Battle of The Centaurs (Michelangelo) - Composition and Technique

Composition and Technique

The relief consists of a mass of nude figures, writhing in combat, placed underneath a roughed out strip in which the artist's chisel marks remain visible. Architectural historian Howard Hibbard says that Michelangelo has obscured the centaurs, as most of the figures are represented from the waist up. One of the few identifiable centaurs is visible in the bottom center, his leg extending between the legs of the twisting figure above him. According to Hibbard, Michelangelo has also obscured a lone female figure in the piece, while Hippodamia can be seen among the figures in the center right.
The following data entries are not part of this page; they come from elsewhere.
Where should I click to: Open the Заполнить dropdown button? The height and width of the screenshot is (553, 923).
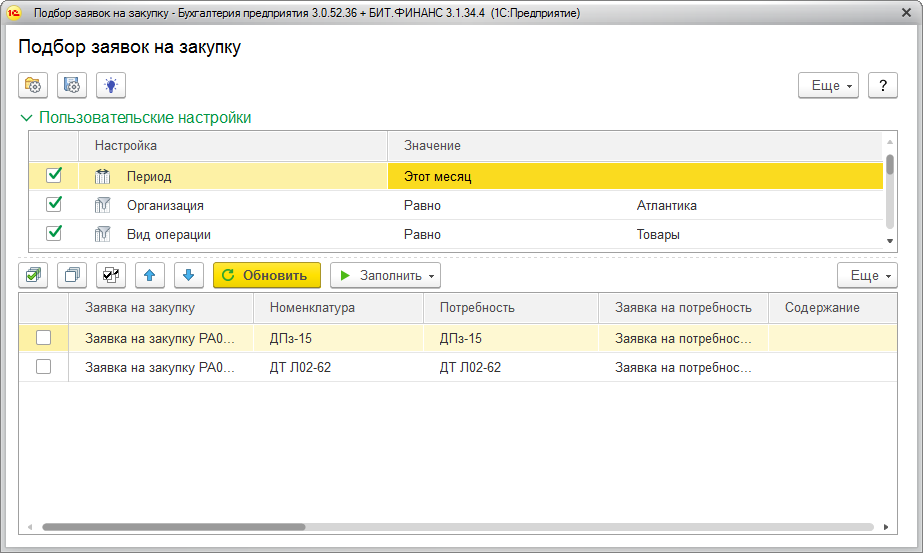(385, 275)
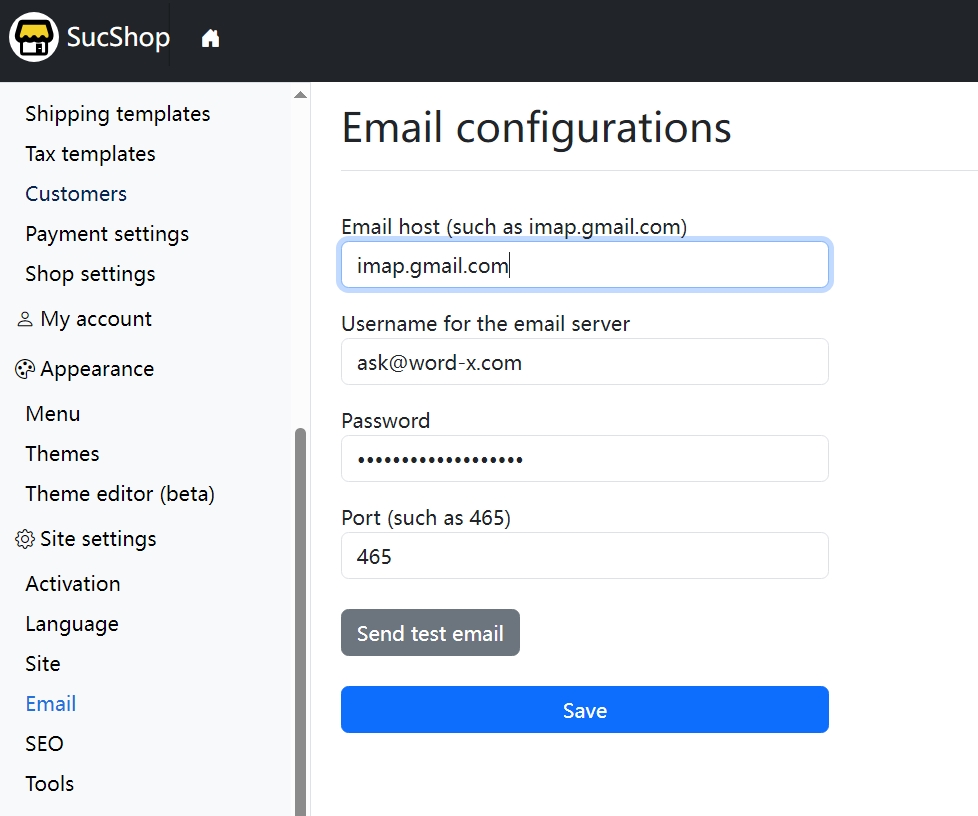The height and width of the screenshot is (816, 978).
Task: Click the SucShop store logo icon
Action: tap(34, 38)
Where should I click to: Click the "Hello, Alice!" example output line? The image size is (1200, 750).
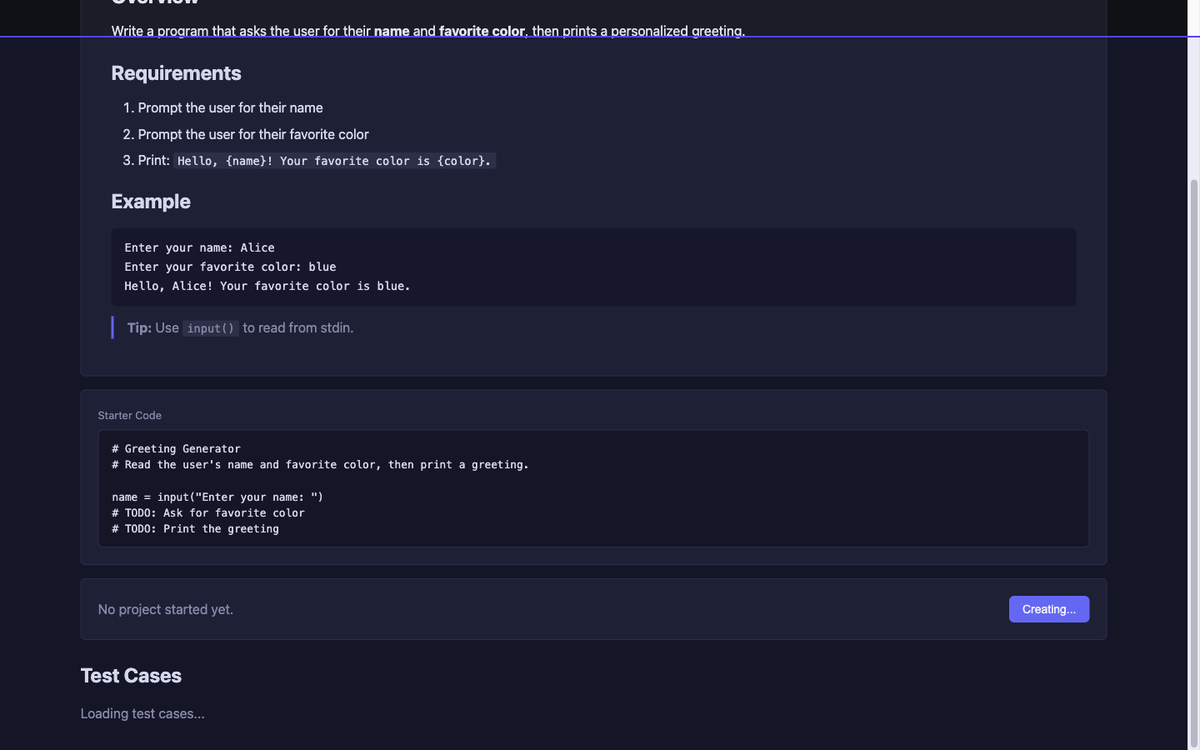click(267, 286)
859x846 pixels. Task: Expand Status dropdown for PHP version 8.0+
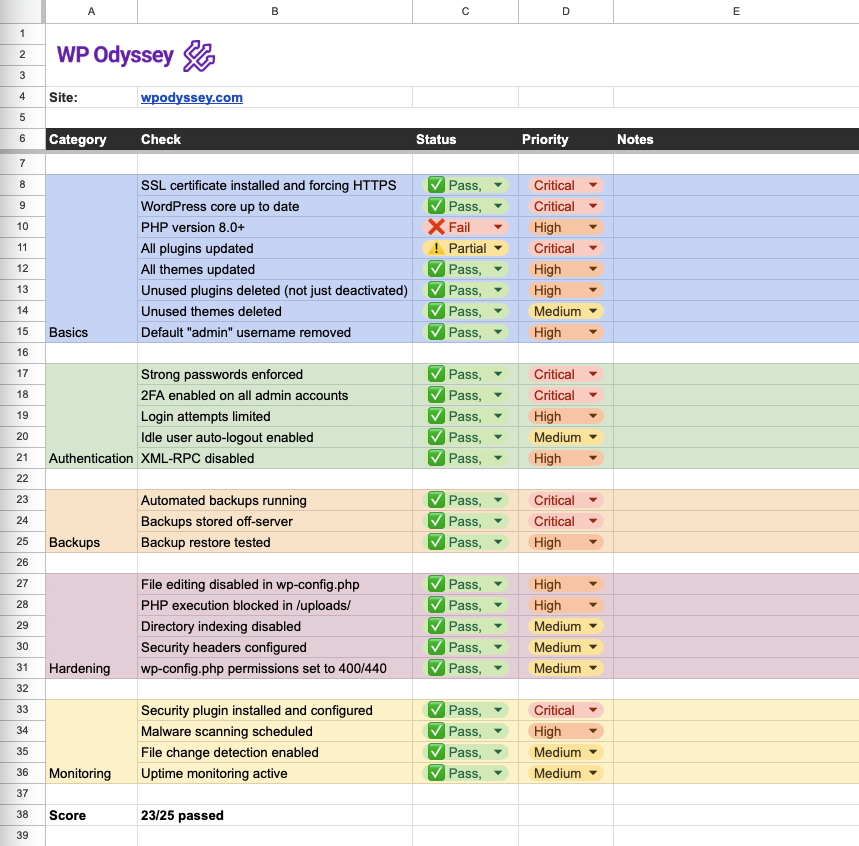(x=497, y=227)
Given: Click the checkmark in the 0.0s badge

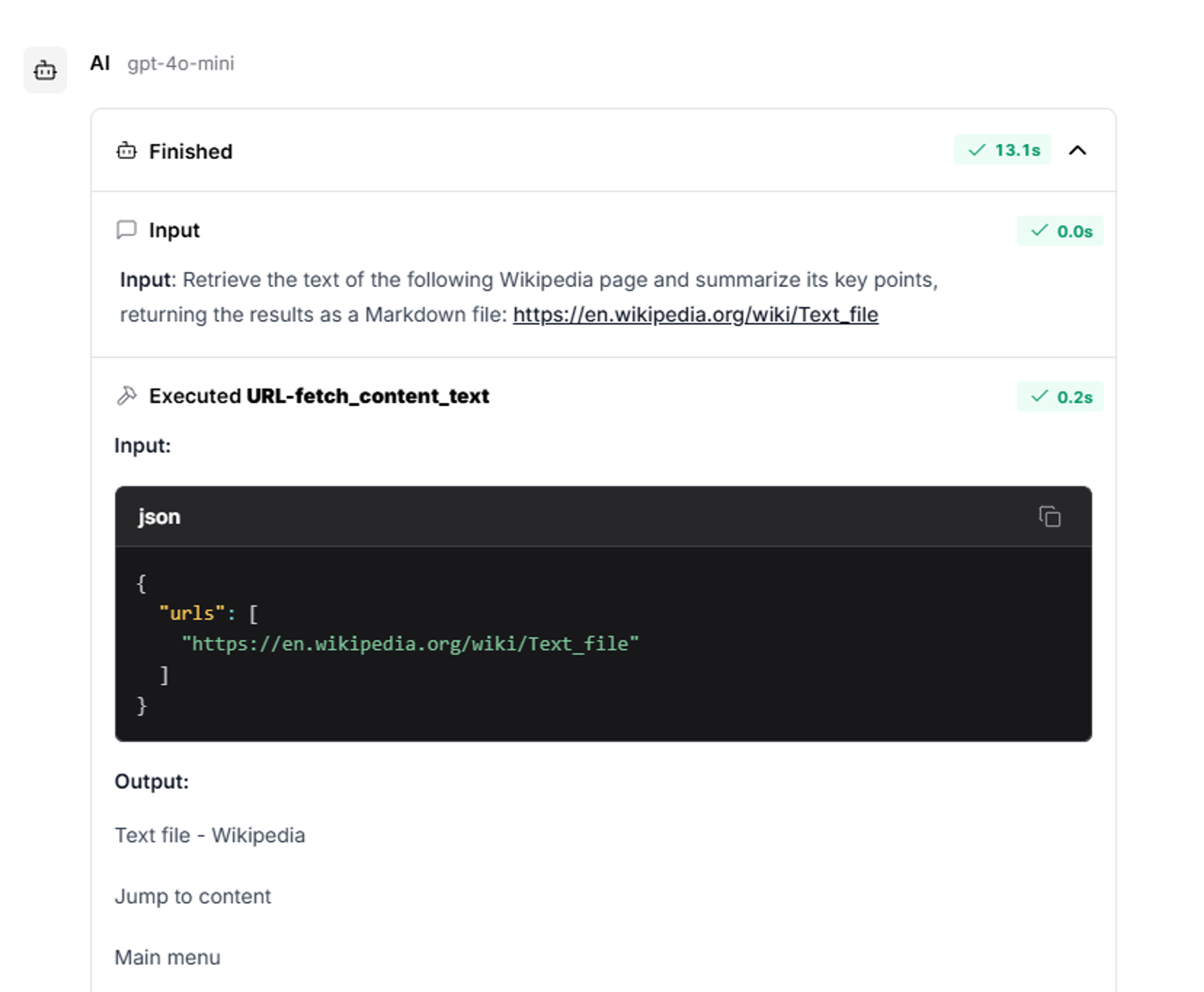Looking at the screenshot, I should [x=1039, y=230].
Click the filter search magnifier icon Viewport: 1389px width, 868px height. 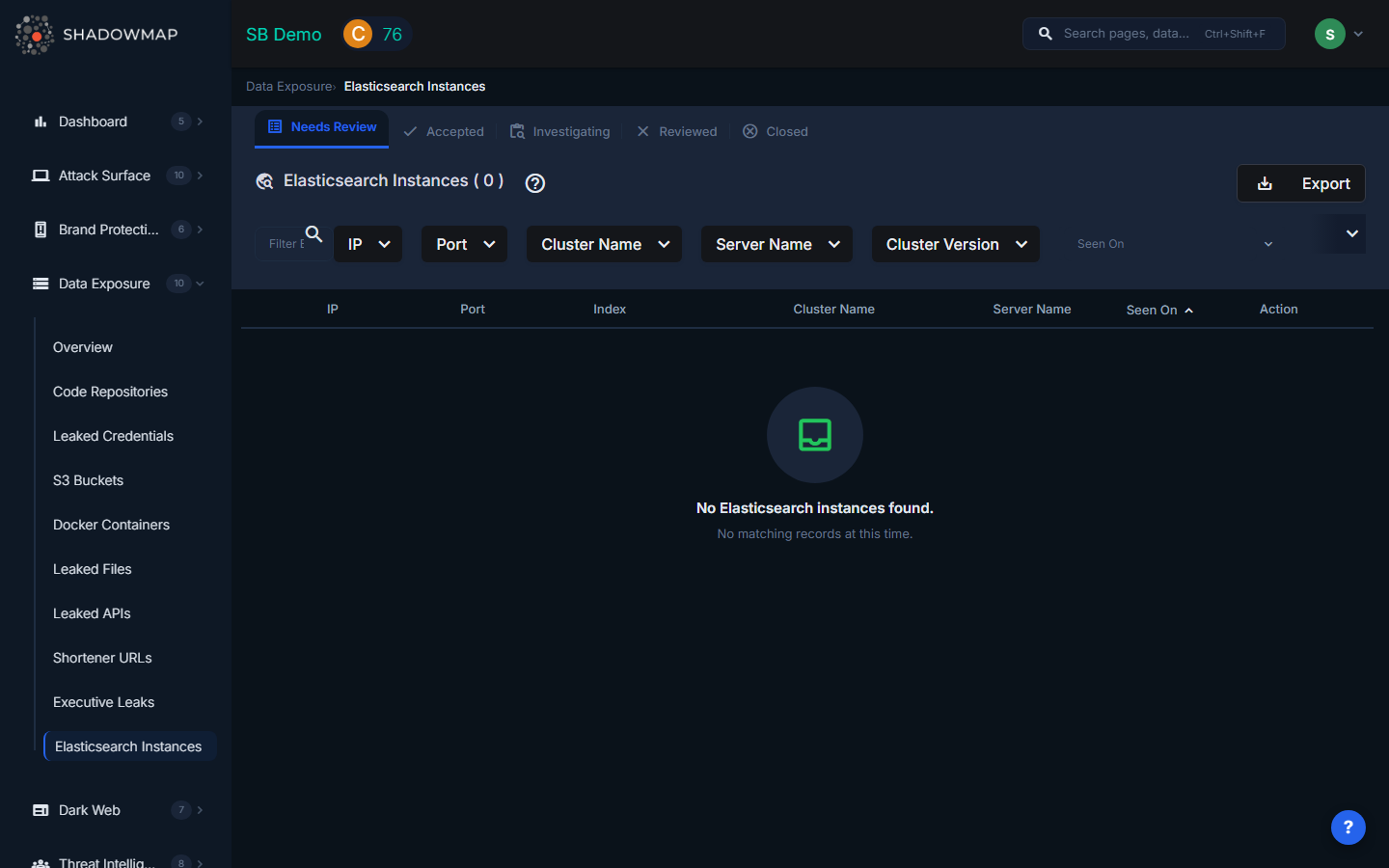tap(313, 233)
Battle of the Centaurs was an early turning point and a harbinger of Michelangelo's future, sculptural technique. Michelangelo biographers, Antonio Forcellino and Allan Cameron, say that Michelangelo's relief, while created in a classical tradition, departed significantly from the techniques established by masters such as Lorenzo Ghiberti and Donatello. Rather than working on discrete, parallel planes as his predecessors had done, Michelangelo carved his figures dynamically, within "infinite" planes. Forcellino and Cameron describe this break with modern practice as Michelangelo's "own personal revolution", and they point specifically to the left of the relief where a twisting figure becomes "something of an artistic manifesto." Particularly striking is the composition of the figure's upper limbs, which deviate from the carefully articulated norms. Also remarkable, according to them, is the manner in which Michelangelo sculpted independently of his preparatory drawings, freeing him from the constraints of two-dimensional vision and allowing him to merge the figures fluidly and multi-dimensionally.

Battle of the Centaurs was also the first sculpture for which Michelangelo eschewed the use of the bow drill. Finer details of the relief were probably achieved with the use of a toothed chisel called a gradina. The smooth figures of the foreground contrast strongly with the roughly-hewn background, created with a subbia chisel. A traditional sculptor's tool, the subbia produced punched marks that had never before been left as a final surface in a work completed to this degree. Georgia Illetschko insisted in 2004, these unfinished surfaces are "a conscious compositional element.", and not due to a lack of time. According to Scigliano, it was an important development in the non finito sculpting technique.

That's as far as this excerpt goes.